Level 2: Disagreement

At this level, “self-protection becomes as important as solving the problem.” People start protecting themselves and talking offline to one another, words move from specific to general and facts are not as important as interpretations which creates confusion.

Level 3: Contest

“At level 3, the aim is to win.” Remember the “who’s right” game from Marshall Rosenberg? And we all know how this goes. I stop listening to what you are saying as I’m preparing my response because we are in a contest of not only who’s right but also who will win. This typically occurs when we pile up the conflicts and discussions with somebody and they never get solved. At this level, people begin to align themselves with one side or the other. Emotions become tools used to “win” supporters for one’s position. People make generalizations and start using words like “always” or “never”. The discussion becomes either/or and blaming flourishes.

Level 4: Crusade

This is when it gets hot, people don’t think others can change. They don’t see a solution to the conflict other than someone getting removed from a team. Someone must leave, it is either us or them, you or me. The attacks come with ideology and principles and this becomes the focus of conversation, rather than specific issues and facts. The overall attitude is righteous and punitive.

Level 5: World War

This is destruction. It’s not enough that one wins; others must lose. Only one option at level five exists: to separate the team members so that they don’t hurt one another and others as a consequence. No constructive outcome can be had.

Identifying the level of conflict

Lyssa advises spending a fair amount of time with the team to be able to determine the level of conflict. Spend a few days or even weeks with the team so you can see as many interactions as possible. Of course, there is no guarantee of spotting the right level of conflict, it’s “observation, conversation, and intuition”.

While observing, pay attention to these three things that help assess the level of conflict: hear complaints, feel the energy, and focus on language.

De-escalate

The goal of navigating conflict is to de-escalate. I remember recently I was conducting a post mortem for an important initiative at work and suddenly I saw myself in the middle of an escalating conflict when one person said “That’s bullshit” right after the other finished. And I thought, “oh-oh!” I tried to get my act together. My only idea was to make sure the person speaking is heard and after he spoke, the other person got heard too. And that was it. People just needed to speak and be heard. Sometimes that’s all there is. In the end, they both agreed on an approach to move forward.

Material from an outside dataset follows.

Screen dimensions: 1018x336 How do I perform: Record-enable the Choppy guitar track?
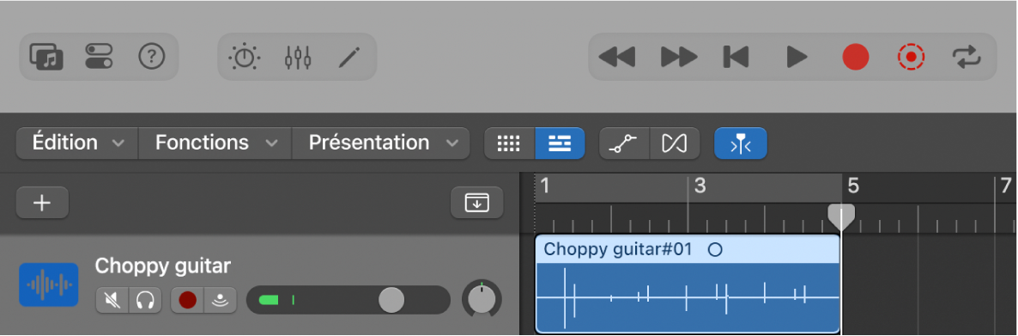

Maybe I was lucky and people at my company are very mature or maybe creating an open forum to exchange their views helped them.

Mirroring and labeling

I encourage everyone to explore Chris Voss’ take on negotiations and the techniques he teaches in his book “Never split the difference” and in his Masterclass. After reading various authors about conflict navigation, negotiation, and communication in general, I came to the conclusion that it all comes down to compassion. Think Chris Voss on negotiation, Jordan Peterson on listening actively, or, the master, Marshall Rosenberg on nonviolent communication, they show us how important it is to listen to the other party. And also to express our emotions and intentions adequately in a way that others can feel empathy towards us.

Some simple techniques, in my view, are mirroring and labeling that Voss is teaching in his book. Mirroring is repeating the last 2–3 words that the other person just said. Do that in an inquiring mode, so we can learn more about it.

Labeling is paraphrasing what has been said so we can see if we understood well our interlocutor. It also helps us focus on what they say and see for ourselves if we understand. The great thing about it is that if we are wrong, people will happily correct us. I really recommend that you tried and practiced these techniques. Helps us move our attention to the other person and understand them better, not only in the conflict.

Keep smiling and carry on from Zaza Home Deco

And that’s all for today. As one last thing before I finish, let me just say, don’t ever underestimate the power of empathy, kindness, and transmitting optimism to people. Smile and carry on.